Electronic television

Electronic television emerged on September 7, 1927, in a San Francisco laboratory when a 21-year-old inventor transmitted a single straight line to a receiver in an adjacent room. Philo Farnsworth had conceived the key insight six years earlier, at age 14, while plowing a potato field in Idaho. Watching the parallel furrows stretch to the horizon, he realized that images could be transmitted line by line, just as fields were plowed row by row.

The adjacent possible for electronic television had been forming since the 1880s, when researchers first proposed converting images to electrical signals. But mechanical systems using spinning disks with holes (Nipkow disks) produced dim, flickering images. The breakthrough required camera tubes that could convert light directly to electrons without moving parts—and vacuum tube technology had finally matured enough to make this possible.

Farnsworth's 'image dissector' used a photosensitive surface to convert light into electrons, then scanned the electron pattern line by line. The system worked, but it had a fatal flaw: without electron storage between scans, it needed extremely bright lights to produce usable images. Subjects had to endure arc lights hot enough to cause burns.

The convergent evolution of television is striking. Vladimir Zworykin at RCA developed the iconoscope, which stored charge between scans and worked in normal lighting. After visiting Farnsworth's lab in 1930, Zworykin returned to RCA and had duplicates of Farnsworth's tubes constructed. The resulting patent battle lasted years, with a 1935 ruling declaring Farnsworth the 'undisputed inventor of television.' RCA finally agreed to pay royalties in 1939—the first time the company had ever licensed outside technology.

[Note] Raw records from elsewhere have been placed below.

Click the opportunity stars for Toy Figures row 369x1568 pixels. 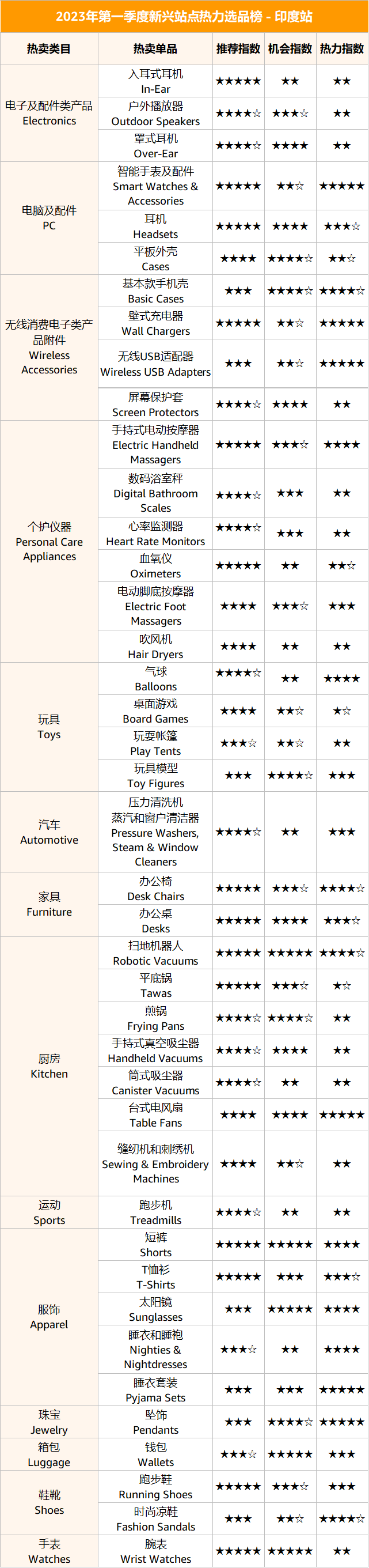(x=290, y=776)
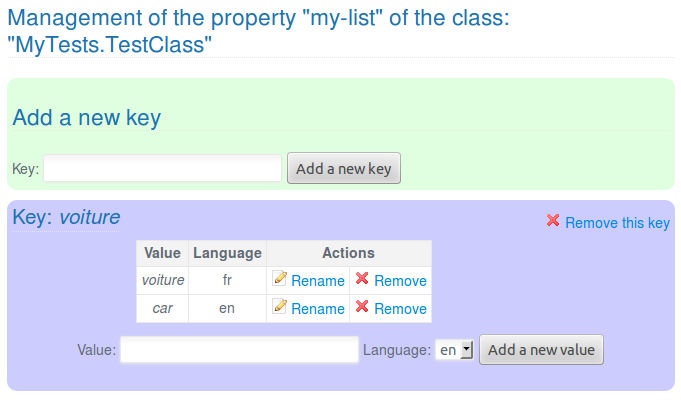681x402 pixels.
Task: Click the red X icon beside Remove this key
Action: coord(553,221)
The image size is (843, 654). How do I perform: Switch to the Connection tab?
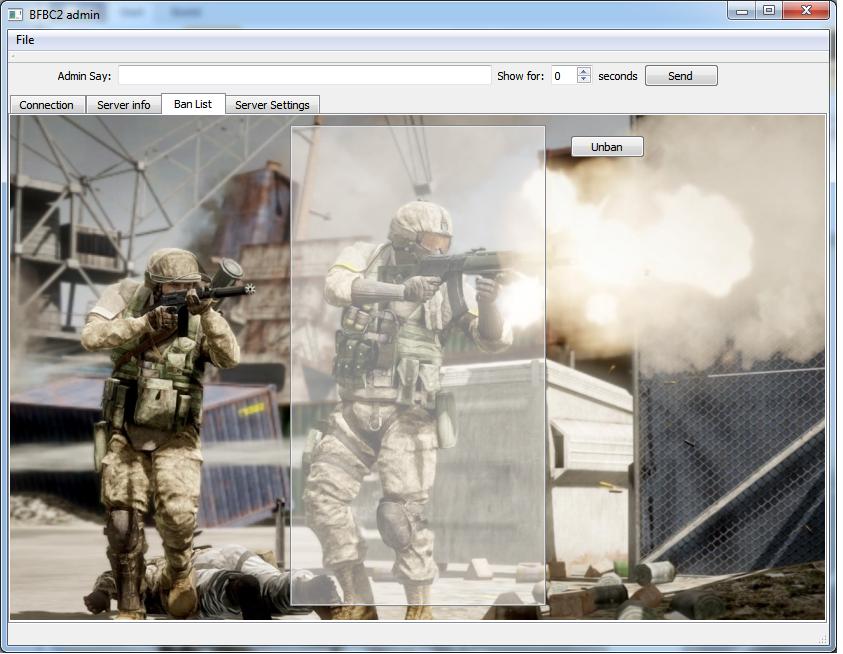pos(47,105)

The path dependence established in this era still shapes modern displays. The scanning system Farnsworth pioneered—breaking images into horizontal lines refreshed many times per second—became the standard for analog television worldwide. Even as technology shifted from cathode ray tubes to LED and OLED panels, the fundamental insight from that Idaho potato field persists: images can be decomposed into lines and reconstructed at a distance.